EXERCISE DETAILS
Make an exact copy of each entry, leaving out every picture.

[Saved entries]
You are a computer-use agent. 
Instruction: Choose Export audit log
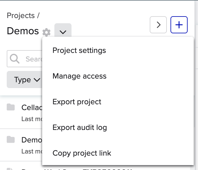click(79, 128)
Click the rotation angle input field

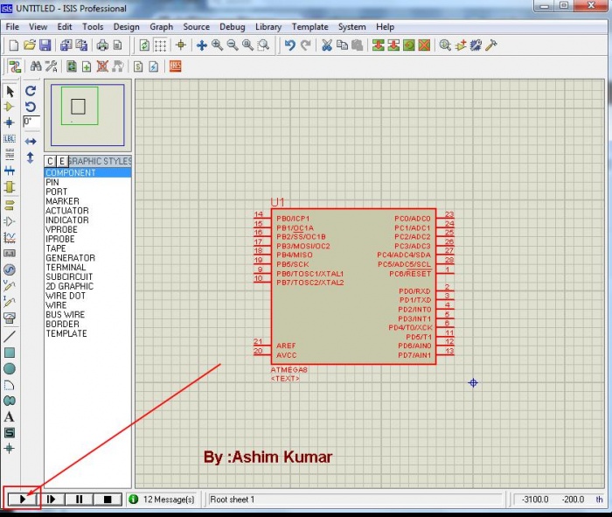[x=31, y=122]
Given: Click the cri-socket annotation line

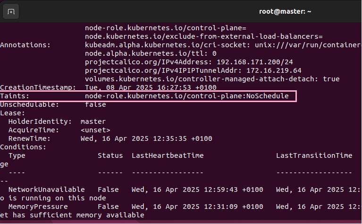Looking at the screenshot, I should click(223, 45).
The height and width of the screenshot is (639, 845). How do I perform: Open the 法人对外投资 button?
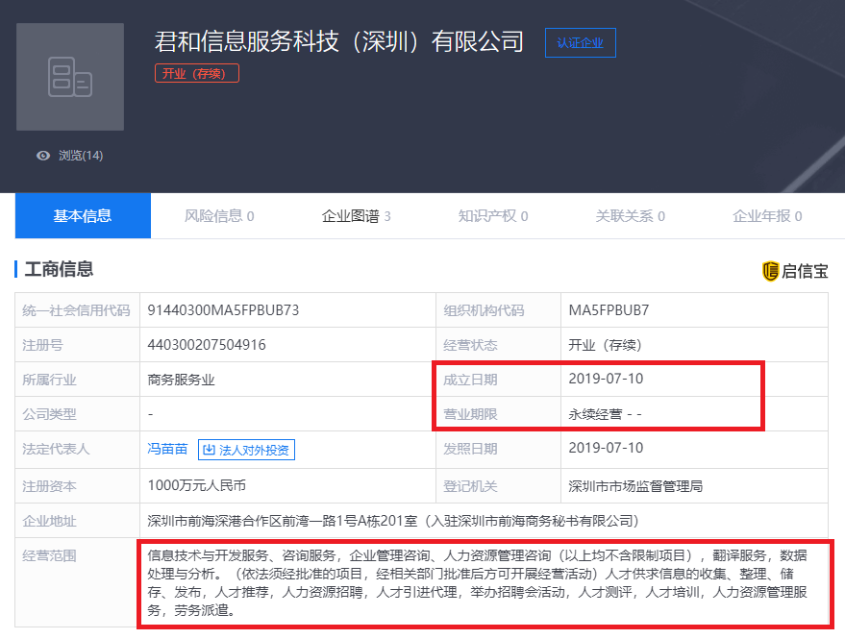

TASK RESULT
You are a computer-use agent. 
Instruction: Choose Export audit log
click(79, 128)
Click the rotation angle input field

[x=31, y=122]
Given: Click the cri-socket annotation line

Looking at the screenshot, I should click(223, 45).
The height and width of the screenshot is (639, 845). How do I perform: Open the 法人对外投资 button?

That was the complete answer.